**Dataset entries:**
☆ ☆ ☆ ☆ ☆
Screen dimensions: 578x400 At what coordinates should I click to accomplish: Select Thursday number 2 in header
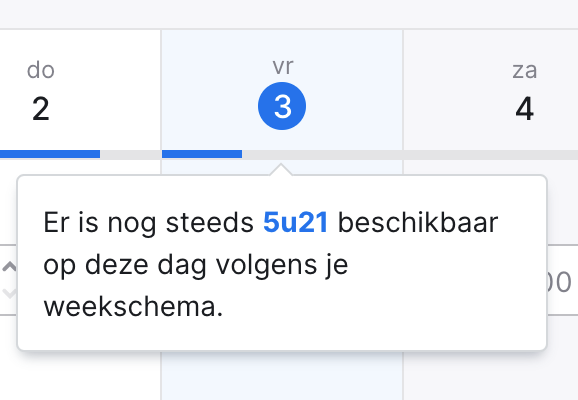41,109
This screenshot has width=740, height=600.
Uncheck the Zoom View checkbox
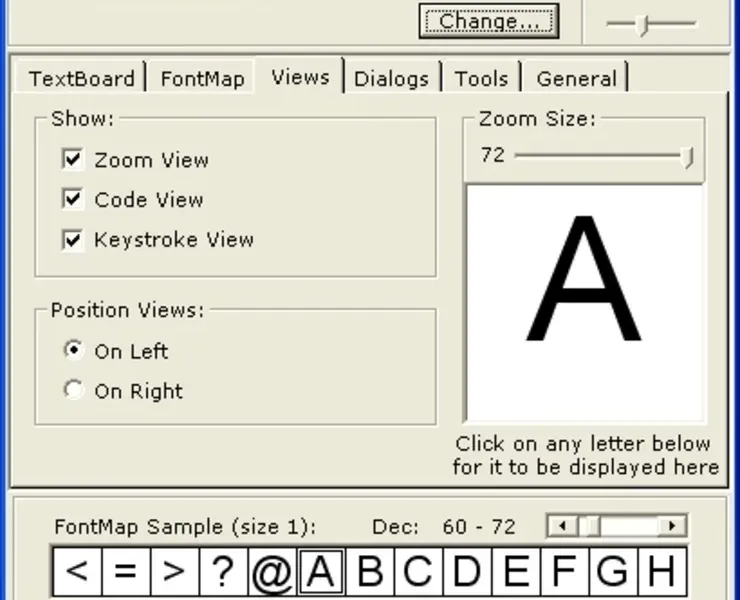[73, 160]
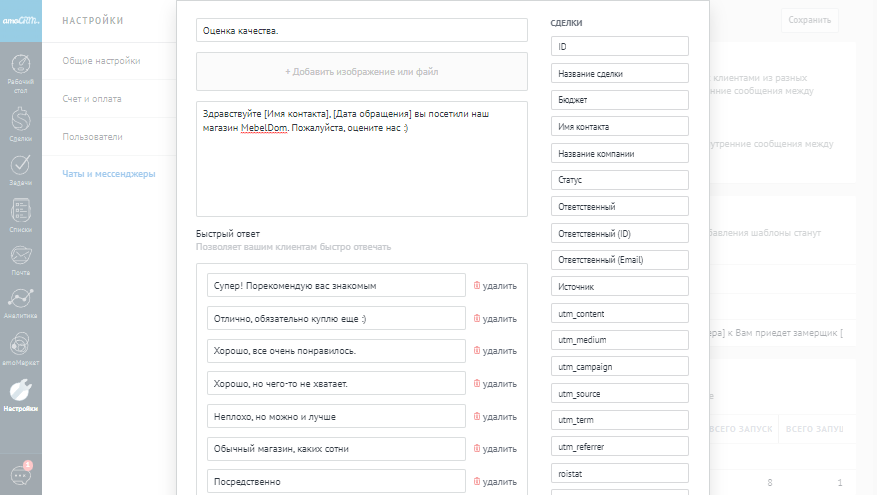Insert the 'Название сделки' field tag
Viewport: 877px width, 495px height.
click(619, 73)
☆ ☆ ☆ ☆ ☆
**Assigned task:** Copy out every entry above word for word; omit the images.

**Task result:**
Screen dimensions: 578x400 At what coordinates should I click to accomplish: Select Thursday number 2 in header
41,109
This screenshot has width=740, height=600.
Uncheck the Zoom View checkbox
[73, 160]
Insert the 'Название сделки' field tag
Viewport: 877px width, 495px height.
click(619, 73)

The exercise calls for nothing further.